Bob Myers was surprised Nico Mannion was available. On the clock with the No. 48 pick of Wednesday night’s draft, the Warriors’ general manager quickly made his selection, excited to nab a point guard he had hoped, but didn’t expect, would fall to him.
“We had him higher than 48 for sure,” Myers said during a news conference Thursday.
One of the top recruits in his high school class, Mannion averaged 14 points and 5.3 assists per game last season as a freshman at Arizona. His pedigree — his father, Pace, played six seasons in the NBA before playing professionally in Italy — plus his experience on the 2018 Italian senior national team at 17 years old excite Myers and coach Steve Kerr as the Warriors try to return to title contention.
Kerr, who played four years at Arizona in the 1980s before a 15-year NBA career, had dinner with Mannion during the pre-draft process and was impressed with the 19-year-old’s maturity. Like Kerr, Mannion’s size (6-foot-3, 190 pounds) won’t give him any advantages, but he values teamwork, has nice shooting touch and is coachable.
“He can shoot the ball deep, he can shoot the ball off the dribble, he has an assortment of runners and floaters and finishes,” said Arizona coach Sean Miller. “He can really play at a fast pace. If you find him in transition or if the ball starts moving fast — a lot like the style that the Golden State Warriors already play — he’ll really fit there.”
Before accepting a scholarship at Arizona as the No. 9 recruit in the country, per ESPN’s rankings, Mannion learned the finer points of the game as the fourth-youngest player to ever play for the Italian national team, which prizes ball movement and pace.
“I tried to learn that style and incorporate it and bring it back to the U.S.,” Mannion said during a Thursday press conference. “Just to have more in my game.”
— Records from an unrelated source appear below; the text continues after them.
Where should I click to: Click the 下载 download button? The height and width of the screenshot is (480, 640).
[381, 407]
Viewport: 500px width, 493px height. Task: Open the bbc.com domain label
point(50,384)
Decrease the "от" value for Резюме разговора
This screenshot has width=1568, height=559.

Nico Mannion was born in Siena, Italy, to Pace and Gaia Bianchi. Pace, incidentally, was drafted by the Warriors in 1983 before he began his professional career in Italy.
“My pops was drafted here,” Mannion said. “So when I heard the news I was coming here, it was super emotional because that was in the back of my mind.”
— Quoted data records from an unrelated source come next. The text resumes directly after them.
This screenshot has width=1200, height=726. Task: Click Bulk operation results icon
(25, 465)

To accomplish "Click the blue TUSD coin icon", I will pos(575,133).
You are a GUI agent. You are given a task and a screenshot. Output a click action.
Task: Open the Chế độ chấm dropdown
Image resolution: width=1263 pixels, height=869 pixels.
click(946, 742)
In addition to seeing his father play, Mannion watched a lot of Steve Nash growing up in Sienna, Salt Lake City and then Phoenix. He strives to emulate Nash’s court vision and control of the offense.
“I think I can fit in with pretty much any team just because of the way I play,” Mannion said during a pre-draft media session. “I think I play pretty unselfish and I make the right play. I think players would like to play with me. I think I make the game easier for guys.”
Mannion will continue to get stronger and improve defensively. According to Miller, he made huge strides on defense during his freshman season. Already he thrives shooting off screens, off-the-catch and in transition. It’s easy to see him playing in Golden State’s up-tempo system.
With Klay Thompson expected to miss the season with a torn Achilles, Mannion’s shooting ability becomes even more important. On Friday, the Warriors waived 23-year-old guard Ky Bowman, whose playing time was in jeopardy after the team drafted Mannion.
During the Warriors’ news conference to introduce Mannion and No. 2 overall pick James Wiseman, Myers asked both to speak to the Warriors’ multicultural fanbase — Wiseman in Mandarin, which he studied in high school, and Mannion in his native Italian.
“If you could say I’m excited to be here,” Myers asked.
Mannion responded in fluent Italian.
“How great is that?” Myers said with a smile.